Figure 3. Combinations of targeted drugs may overcome drug resistance in MCL CD34⁺/CD38⁻ cells.

(A-D) Primary leukemic cells obtained from patients with MCL (n=5) or ASM (n=4) (A, B) or ROSA^{KIT D816V} cells (C, D) were incubated in the absence or presence of GO (A, C, left panel) or midostaurin (A, C, right panel) or a combination of both drugs (B, D) at 37°C for 48 hours. Bars represent the percentage of Annexin-V⁺ cells (A, B: gated for CD34⁺/CD38⁻ cells) after drug exposure and are expressed as mean±S.D. of all experiments. (E) Primary MCL cells (patients #1 and #7) were incubated in control medium or GO (5 μg/ml), midostaurin (1 μM) or a combination of both drugs at 37°C for 1 hour.
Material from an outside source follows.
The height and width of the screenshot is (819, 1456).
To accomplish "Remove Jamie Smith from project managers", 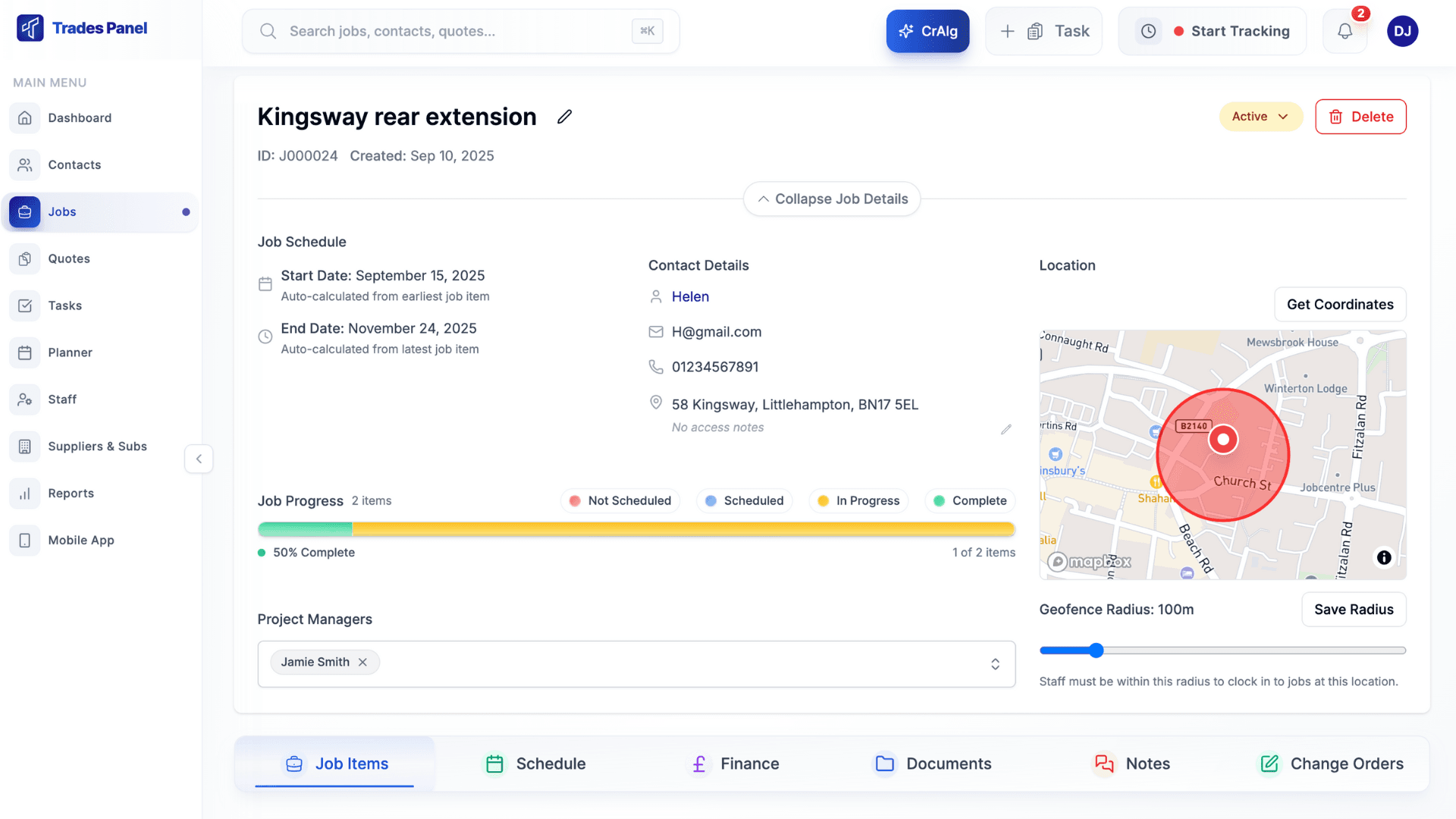I will [362, 661].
Then, cells were injected into NSG_hSCF mice. Bars show the percentage of huKIT⁺ cells found in the murine BM after 10 weeks. (F) The percentage of CD34⁺CD38⁻ cells among all CD45⁺ cells was determined in BM samples of 2 patients treated with midostaurin (100-200 mg/day), 5 receiving cladribine (0.1-0.13 mg/kg/day over 7 days per cycle), 1 patient receiving fludarabine (30 mg/m² per day, days 1-5) and cytarabine (2.000 mg/m² per day, days 1-5), and 1 patient receiving fludarabine (30 mg/m² per day, days 1-5), cytarabine (2.000 mg/m² per day, days 1-5), and gemtuzumab-ozogamicin (2 injections of 5 mg on day 1 and day 7). BM cells were examined before therapy and during/after therapy (median follow-up: 7.86 months, range: 1.6-33.3 months). Sample details are summarized in Table S1B.